• EXERCISE PROMPT
When you reach the line that contains "606x364 pixels.", set down that line and every one after it through the end of the records, exactly as written and with no pictures.

[Recorded data]
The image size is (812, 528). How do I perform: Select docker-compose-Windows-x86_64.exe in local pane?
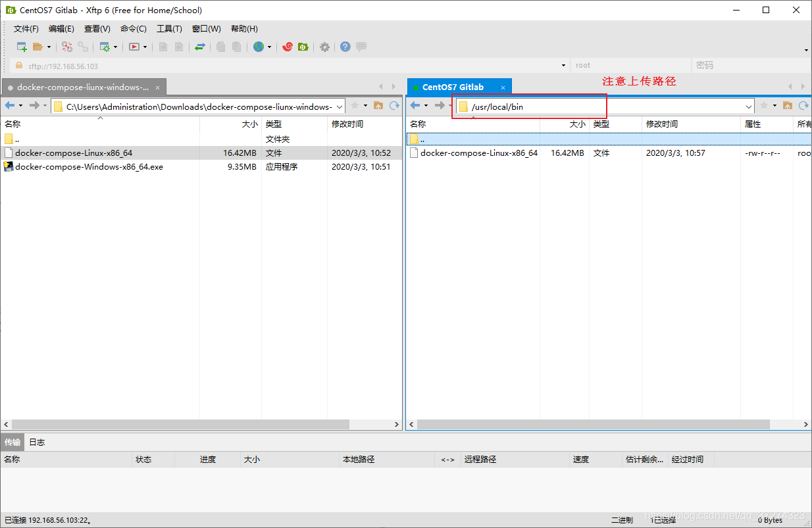89,167
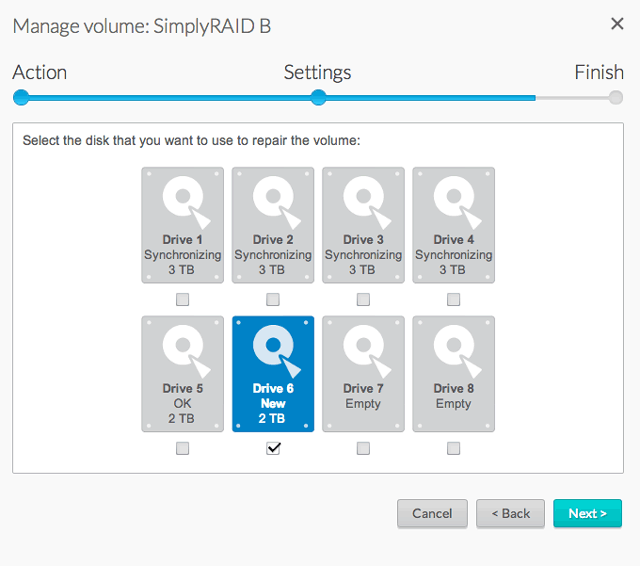Pick the Drive 4 disk icon
The height and width of the screenshot is (566, 640).
click(x=454, y=224)
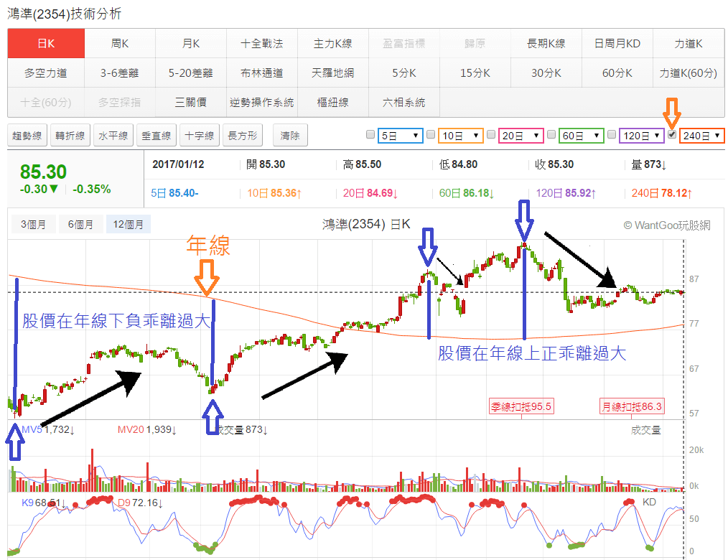Show the 6個月 chart range
The image size is (728, 560).
point(80,225)
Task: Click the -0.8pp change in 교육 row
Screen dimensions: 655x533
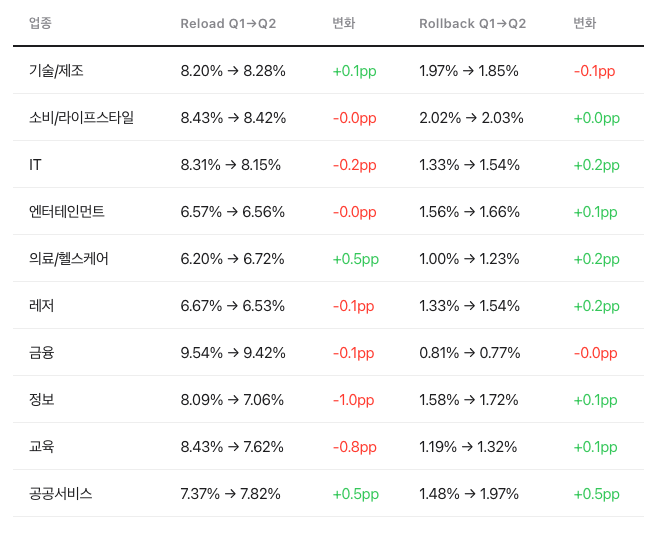Action: (355, 447)
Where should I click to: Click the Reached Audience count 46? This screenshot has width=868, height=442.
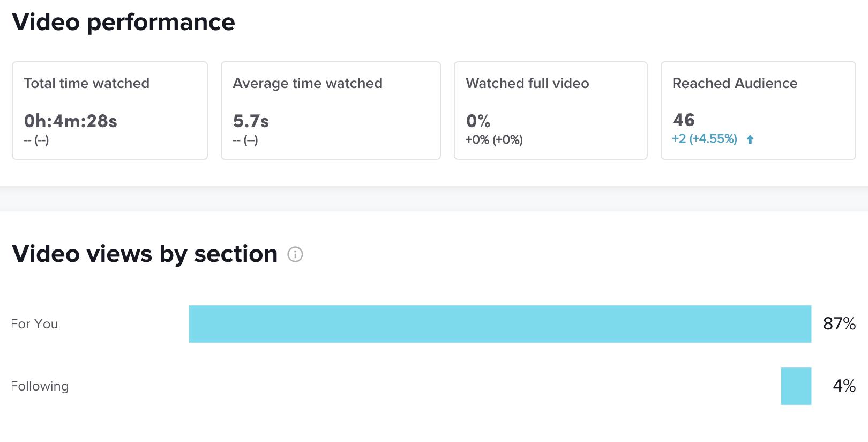(x=684, y=120)
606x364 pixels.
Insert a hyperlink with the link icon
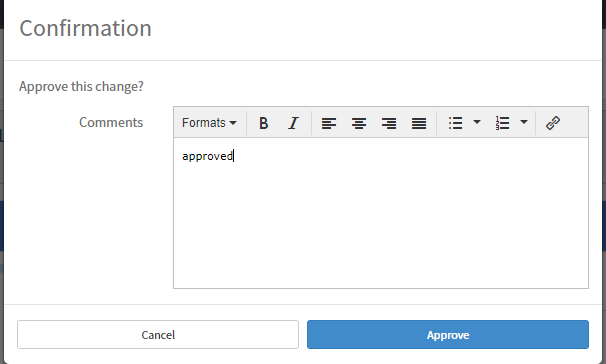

• ANSWER TO THE PROBLEM
606x364 pixels.
Insert a hyperlink with the link icon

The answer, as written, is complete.